EXERCISE MATERIALS →

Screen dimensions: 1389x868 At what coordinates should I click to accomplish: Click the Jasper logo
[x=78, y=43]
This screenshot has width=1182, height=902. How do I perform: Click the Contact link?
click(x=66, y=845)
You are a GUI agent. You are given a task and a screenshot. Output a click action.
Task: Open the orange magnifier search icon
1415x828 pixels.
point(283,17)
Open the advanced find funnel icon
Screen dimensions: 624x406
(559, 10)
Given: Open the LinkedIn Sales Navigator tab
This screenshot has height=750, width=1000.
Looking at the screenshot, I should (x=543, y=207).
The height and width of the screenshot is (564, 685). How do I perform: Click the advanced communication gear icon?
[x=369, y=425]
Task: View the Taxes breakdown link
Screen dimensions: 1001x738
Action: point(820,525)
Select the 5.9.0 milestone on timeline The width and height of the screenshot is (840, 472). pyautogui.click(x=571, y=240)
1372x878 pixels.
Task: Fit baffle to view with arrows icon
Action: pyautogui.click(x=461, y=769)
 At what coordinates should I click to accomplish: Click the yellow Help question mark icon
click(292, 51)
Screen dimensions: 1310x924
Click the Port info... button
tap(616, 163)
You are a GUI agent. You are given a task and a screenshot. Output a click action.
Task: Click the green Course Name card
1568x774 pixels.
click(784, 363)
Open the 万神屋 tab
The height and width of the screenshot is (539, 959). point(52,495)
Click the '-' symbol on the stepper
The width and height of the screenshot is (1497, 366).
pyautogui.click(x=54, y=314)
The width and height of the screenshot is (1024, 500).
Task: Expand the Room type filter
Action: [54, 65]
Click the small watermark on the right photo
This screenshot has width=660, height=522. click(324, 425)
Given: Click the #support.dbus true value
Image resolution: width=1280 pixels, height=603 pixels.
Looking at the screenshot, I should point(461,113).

WORK INSTRUCTIONS → An exact repetition of all the records above is required.

OUTPUT FOR THIS TASK →
Screen dimensions: 1389x868 At what coordinates should I click to accomplish: Click the Jasper logo
[x=78, y=43]
This screenshot has width=1182, height=902. How do I perform: Click the Contact link?
click(x=66, y=845)
You are a GUI agent. You are given a task and a screenshot. Output a click action.
Task: Open the orange magnifier search icon
1415x828 pixels.
point(283,17)
Open the advanced find funnel icon
Screen dimensions: 624x406
(559, 10)
Given: Open the LinkedIn Sales Navigator tab
This screenshot has height=750, width=1000.
Looking at the screenshot, I should (x=543, y=207).
The height and width of the screenshot is (564, 685). How do I perform: Click the advanced communication gear icon?
[x=369, y=425]
Task: View the Taxes breakdown link
Screen dimensions: 1001x738
Action: point(820,525)
Select the 5.9.0 milestone on timeline The width and height of the screenshot is (840, 472). pyautogui.click(x=571, y=240)
1372x878 pixels.
Task: Fit baffle to view with arrows icon
Action: pyautogui.click(x=461, y=769)
 At what coordinates should I click to accomplish: Click the yellow Help question mark icon
click(292, 51)
Screen dimensions: 1310x924
Click the Port info... button
tap(616, 163)
You are a GUI agent. You are given a task and a screenshot. Output a click action.
Task: Click the green Course Name card
1568x774 pixels.
click(784, 363)
Open the 万神屋 tab
The height and width of the screenshot is (539, 959). point(52,495)
Click the '-' symbol on the stepper
The width and height of the screenshot is (1497, 366).
pyautogui.click(x=54, y=314)
The width and height of the screenshot is (1024, 500).
Task: Expand the Room type filter
Action: [54, 65]
Click the small watermark on the right photo
This screenshot has width=660, height=522. click(324, 425)
Given: Click the #support.dbus true value
Image resolution: width=1280 pixels, height=603 pixels.
Looking at the screenshot, I should point(461,113).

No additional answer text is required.